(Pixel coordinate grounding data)
------------

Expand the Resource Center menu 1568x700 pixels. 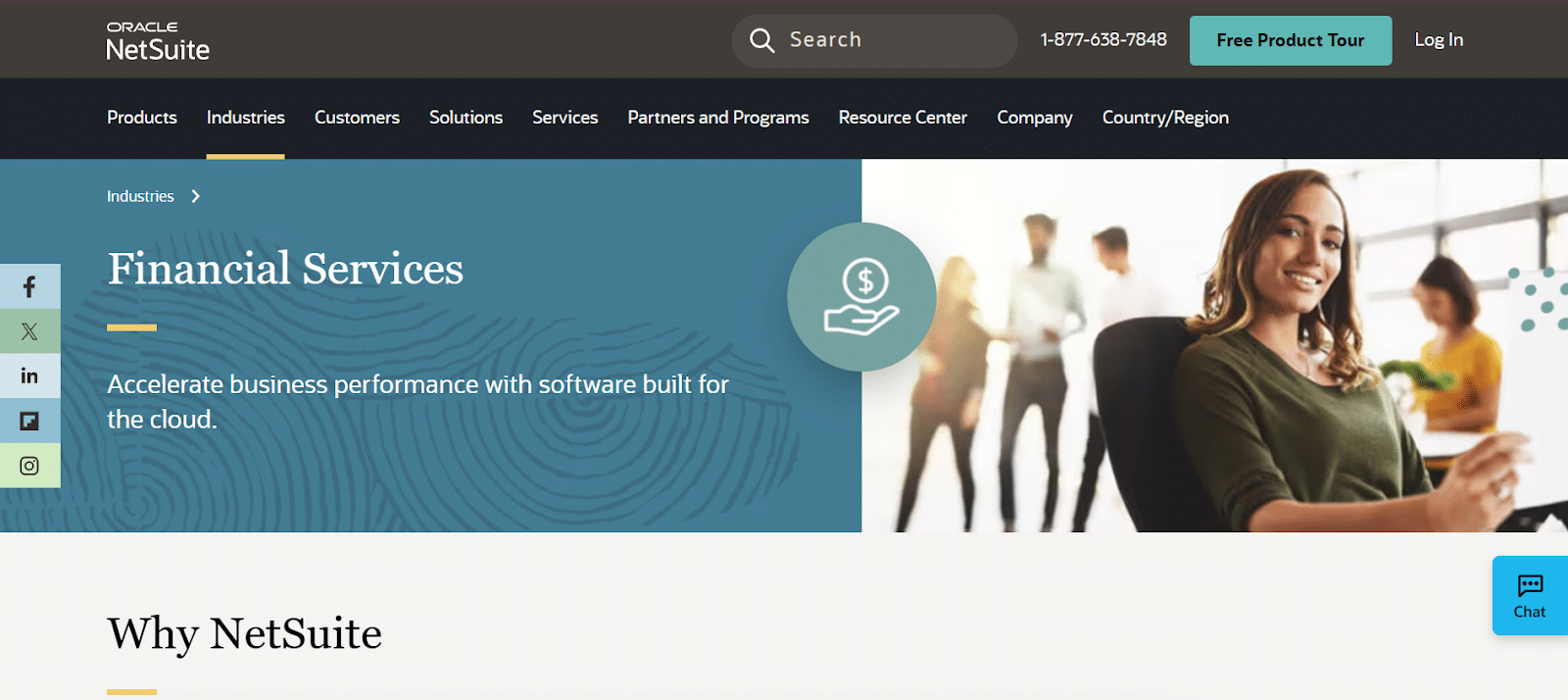[903, 118]
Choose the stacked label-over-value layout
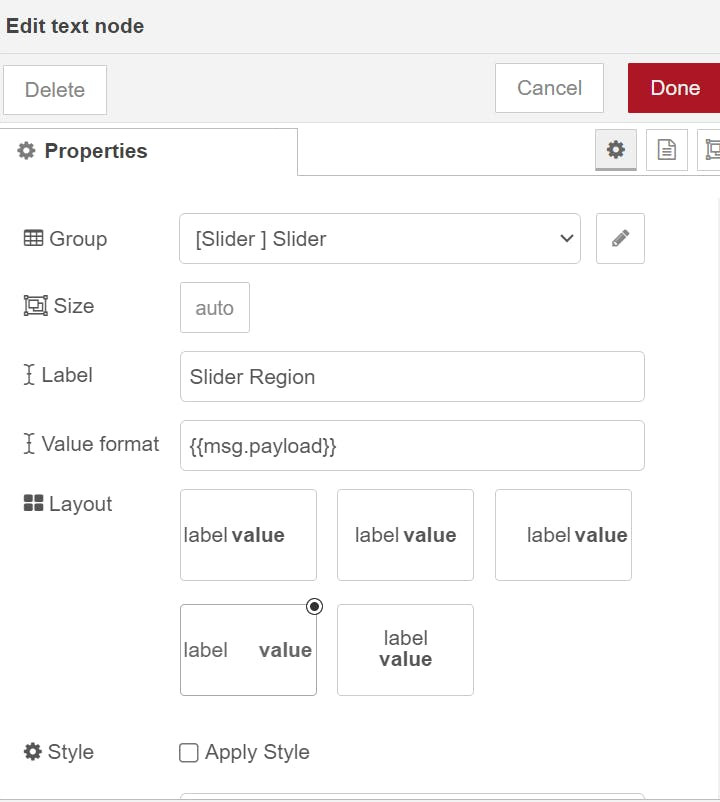720x802 pixels. coord(405,650)
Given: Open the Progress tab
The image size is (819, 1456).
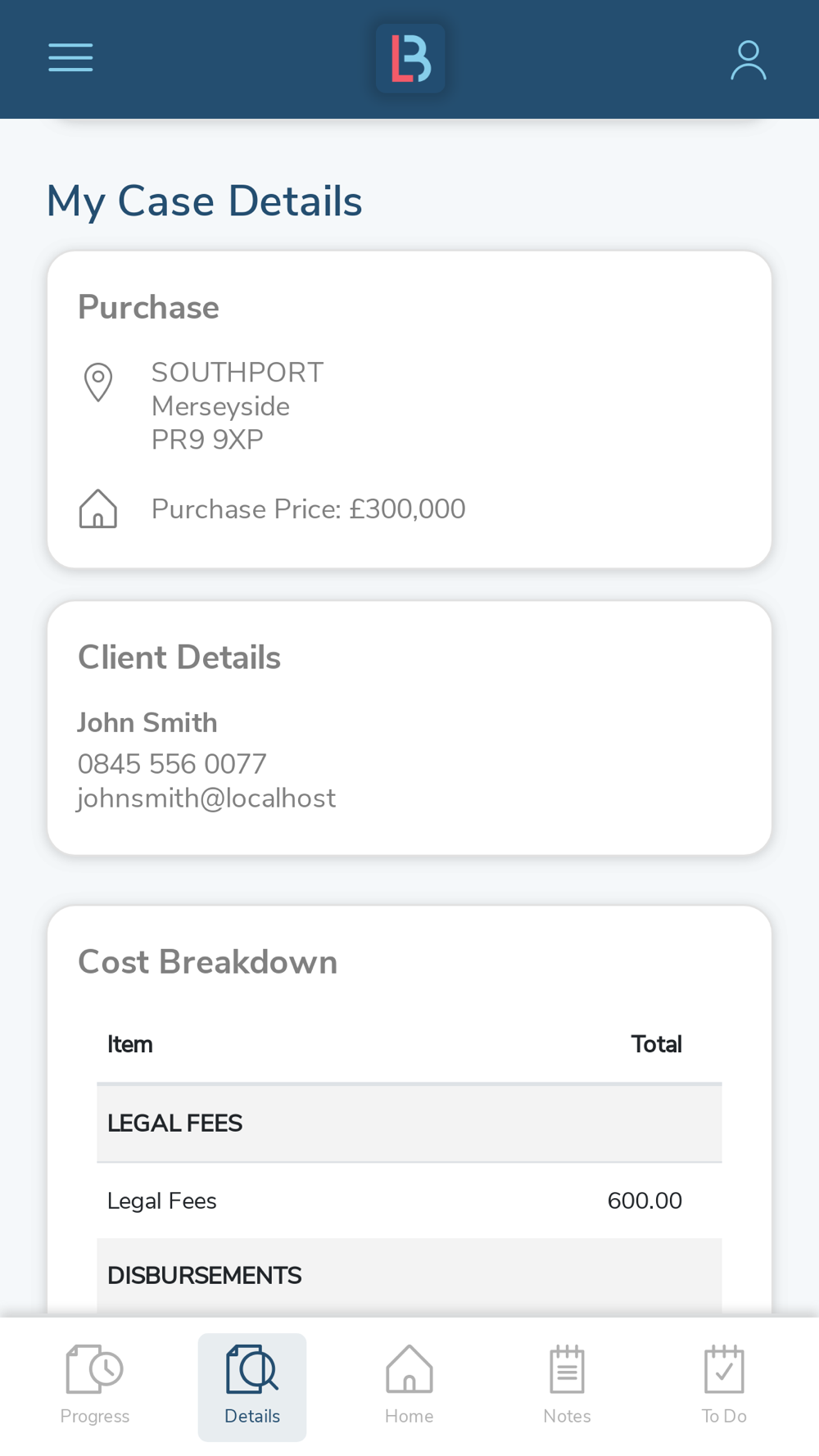Looking at the screenshot, I should tap(95, 1386).
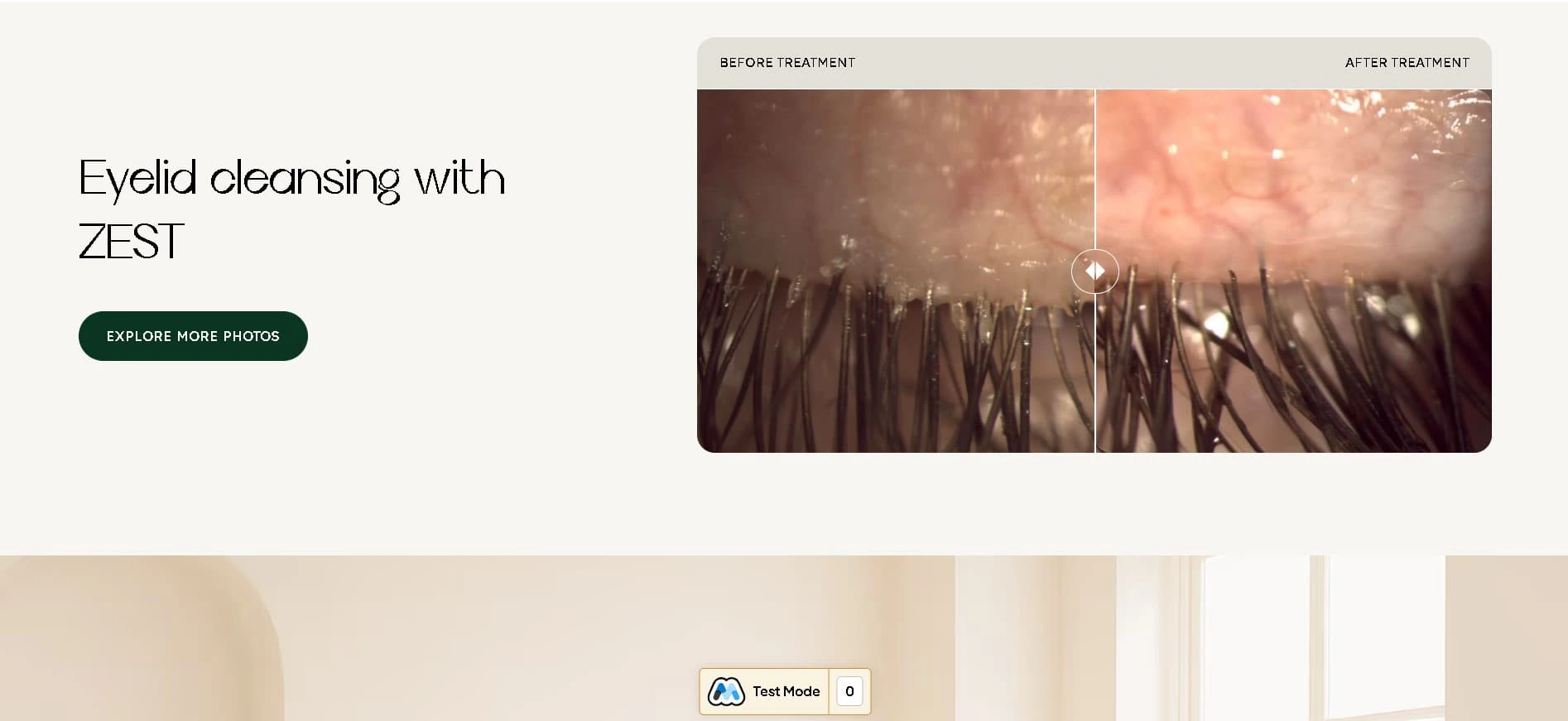Click the right arrow inside slider handle
Viewport: 1568px width, 721px height.
1100,271
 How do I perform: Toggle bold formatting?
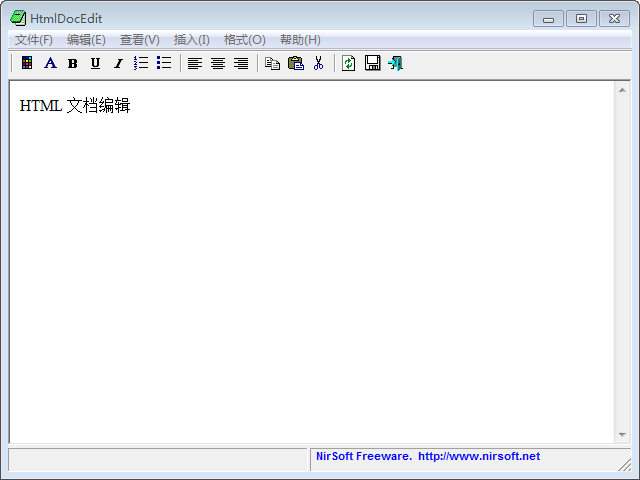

------------

■ Goal of the exercise
All lines from the one containing "The image size is (819, 1456)." to the last line of the data above, both included, should be printed exactly, and the pictures should not appear.

■ Task answer
The image size is (819, 1456).
Looking at the screenshot, I should tap(95, 1386).
Click the right arrow inside slider handle
Viewport: 1568px width, 721px height.
1100,271
 How do I perform: Toggle bold formatting?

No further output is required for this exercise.